= Miklos Bencze =

Hungarian-American bass singer

Miklós Bencze (19 June 1911 – 24 January 1992) was a Hungarian-American Jewish bass and voice teacher. He had a career in operas and concerts from the 1930s into the 1970s. He taught voice on the faculties of Baylor University (1958–1966), the University of Mississippi (1966–1976), and Wallace Community College (1976–1991).
==Biography==
The son of Joseph Paul Bencze and Frieda Ellen Bencze (nee Heiman), Miklós Bencze was born in Budapest on 19 June 1911. He was first trained as a violinist, and did not begin studying singing seriously until 1933. After graduating with a degree in voice from the Budapest Conservatory in 1935, he pursued further studies in Rome with tenor Manfredo Polverosi. He performed with the Budapesti Operettszínház from 1937 to 1939; giving his first performance in a leading role as Sparafucile in Rigoletto in 1938. In his early career he worked primarily a concert singer, and only moved into wider opera career after the end of World War II. During the war he was a soldier in the Royal Hungarian Army.

Bencze became a member of the Hungarian State Opera (HSO) during the 1945-1946 season. He gave his first performance at the HSO as Ferrando in Verdi's Il trovatore. He remained a resident principal artist at the HSO for the next ten years. He concurrently worked as a guest soloist at other European opera houses. He was also active as a concert singer in Vienna and Innsbruck. Opera roles he performed included both Bartolo and Basilio in The Barber of Seville, Heinrich der Vogler in Lohengrin, Hunding in Die Walküre, Kecal in The Bartered Bride, Leporello in Mozart's Don Giovanni, Méphistophélès in Faust, Osmin in Die Entführung aus dem Serail, Pistola in Falstaff, Raimondo Bidebent in Lucia di Lammermoor, Ramfis in Aida, Prince Gremin in Eugene Onegin, the Sacristan in Tosca, and Timur in Turandot.
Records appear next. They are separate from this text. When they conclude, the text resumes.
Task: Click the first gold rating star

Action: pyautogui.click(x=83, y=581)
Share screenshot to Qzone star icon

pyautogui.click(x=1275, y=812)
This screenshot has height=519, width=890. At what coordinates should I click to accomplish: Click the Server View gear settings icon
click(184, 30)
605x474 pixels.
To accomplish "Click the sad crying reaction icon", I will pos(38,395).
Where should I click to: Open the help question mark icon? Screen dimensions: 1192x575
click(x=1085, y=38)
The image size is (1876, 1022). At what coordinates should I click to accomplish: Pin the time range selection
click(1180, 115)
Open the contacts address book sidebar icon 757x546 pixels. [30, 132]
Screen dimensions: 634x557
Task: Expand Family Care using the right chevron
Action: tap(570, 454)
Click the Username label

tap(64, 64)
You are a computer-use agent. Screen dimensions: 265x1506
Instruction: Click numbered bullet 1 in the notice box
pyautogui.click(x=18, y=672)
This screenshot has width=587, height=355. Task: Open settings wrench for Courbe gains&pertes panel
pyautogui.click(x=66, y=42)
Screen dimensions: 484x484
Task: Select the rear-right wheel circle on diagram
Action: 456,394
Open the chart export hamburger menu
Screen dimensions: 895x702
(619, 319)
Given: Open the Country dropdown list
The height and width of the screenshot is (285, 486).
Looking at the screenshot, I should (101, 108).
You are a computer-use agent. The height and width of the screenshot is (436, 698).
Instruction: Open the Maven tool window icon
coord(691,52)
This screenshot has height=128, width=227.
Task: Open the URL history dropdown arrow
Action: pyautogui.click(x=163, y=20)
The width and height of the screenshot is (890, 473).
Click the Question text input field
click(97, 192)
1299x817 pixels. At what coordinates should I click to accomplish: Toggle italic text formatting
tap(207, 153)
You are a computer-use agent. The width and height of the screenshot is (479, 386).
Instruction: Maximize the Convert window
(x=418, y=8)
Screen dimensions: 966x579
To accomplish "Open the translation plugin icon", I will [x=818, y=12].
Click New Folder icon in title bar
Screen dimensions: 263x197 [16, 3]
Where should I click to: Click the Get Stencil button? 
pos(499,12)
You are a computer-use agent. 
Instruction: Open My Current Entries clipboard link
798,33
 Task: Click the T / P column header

Bencze married Ilona Anna Szabari on 1 December 1946. He sang at the HSO until 1956 when the events of the Hungarian Revolution led him to decide to leave the country; first spending time in Yugoslavia and then Austria in 1956-1957. He emmigrated to the United States where he arrived on May 5, 1957. He ultimately became a naturalized American citizen in 1962. In America he continued to perform periodically; performing with the Houston Grand Opera in 1961 and the San Antonio Opera in 1964. He was also the recipient of a Rockefeller Foundation grant in 1957, and was active as a soloist with American orchestras.

Bencze was a professor of voice and artist in residence at Baylor University in Waco, Texas; serving in that role from 1958 until 1966. He left Texas when he was appointed professor of voice and artist in residence at the University of Mississippi (UM) in 1966. He was officially recognized as an outstanding teacher by UM in 1971. In 1968 he performed Ramfis in Aida for the inaugural performance opening the Jackson Municipal Auditorium with the Jackson Opera Guild. He retired from the UM in 1976.

Bencze ended his career teaching voice at Wallace Community College in Dothan, Alabama where he was an artist-in-residence from 1976 until his retirement in 1991; being appointed to the post by Alabama's governor, George Wallace.

Bencze died in Dothan on 24 January 1992.